I believe that when the other person reveals that they are already in a relationship, you may experience a sense of loss. Rather than trying to guess the other person's true feelings and experiencing daily pangs of unrequited love, it might be more beneficial to express your feelings openly.
There is a lovely story behind the marriage of the beetle and Wang Ning. It seems that love requires boldness, bravery, decisiveness, and even a little bit of planning.
It would be beneficial to consider whether you and your partner are prepared to reconcile. Those who have experienced the end of a relationship may have concerns that if they were to get back together, they might not be able to fully express their love and appreciation for each other.

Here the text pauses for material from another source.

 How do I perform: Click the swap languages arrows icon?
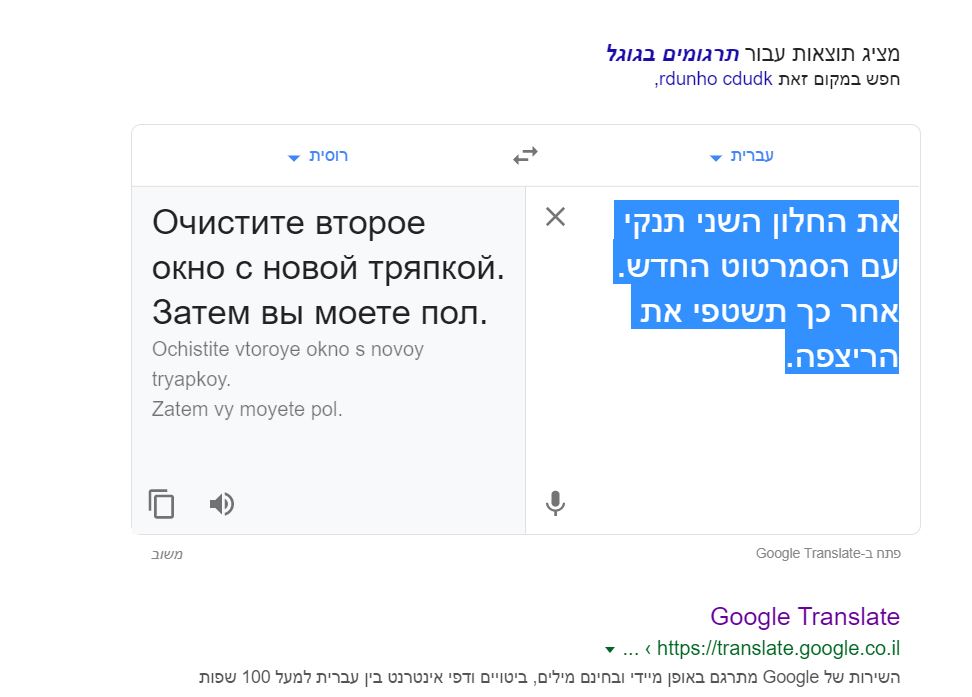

If you feel you are being held back by fear, try to break through it. Even if it seems like things might not work out, there is still hope. If you are concerned about being seen as a "good horse that doesn't return to the pasture," you might consider finding a mutual friend to learn more about the other person's intentions.
You might also find "The Five Expressions of Love" a helpful read. Reading more books about emotions and marriage management could also be beneficial.
I hope these suggestions are helpful to you.
The world and I love you.
If you would like to continue the conversation, you are welcome to click on "Find a Coach" in the upper right corner or at the bottom of the page. I would be delighted to communicate and grow with you one-on-one.
Comments
I understand how you feel, it's really tough when you still have feelings for someone who might be moving on. Maybe it's time to consider what you truly want and whether it's fair to both of you to try and get back together or let him explore this new connection.
It sounds like you've been holding onto hope for a reconciliation for quite some time now. But with him starting to see someone new, it might be a sign that he's ready to move forward. Have you thought about expressing your feelings one last time and then giving him the space he may need?
Hearing that he's getting to know someone else must be heartbreaking. It seems like he has changed his mind about not wanting to find anyone. Perhaps this is an opportunity for you to focus on yourself and evaluate what you want from a relationship going forward.
You've invested so much effort into maintaining contact and caring for him even after the divorce. Now that he's considering new relationships, it might be beneficial for you to step back and assess if constantly reaching out is helping or hindering your own healing process.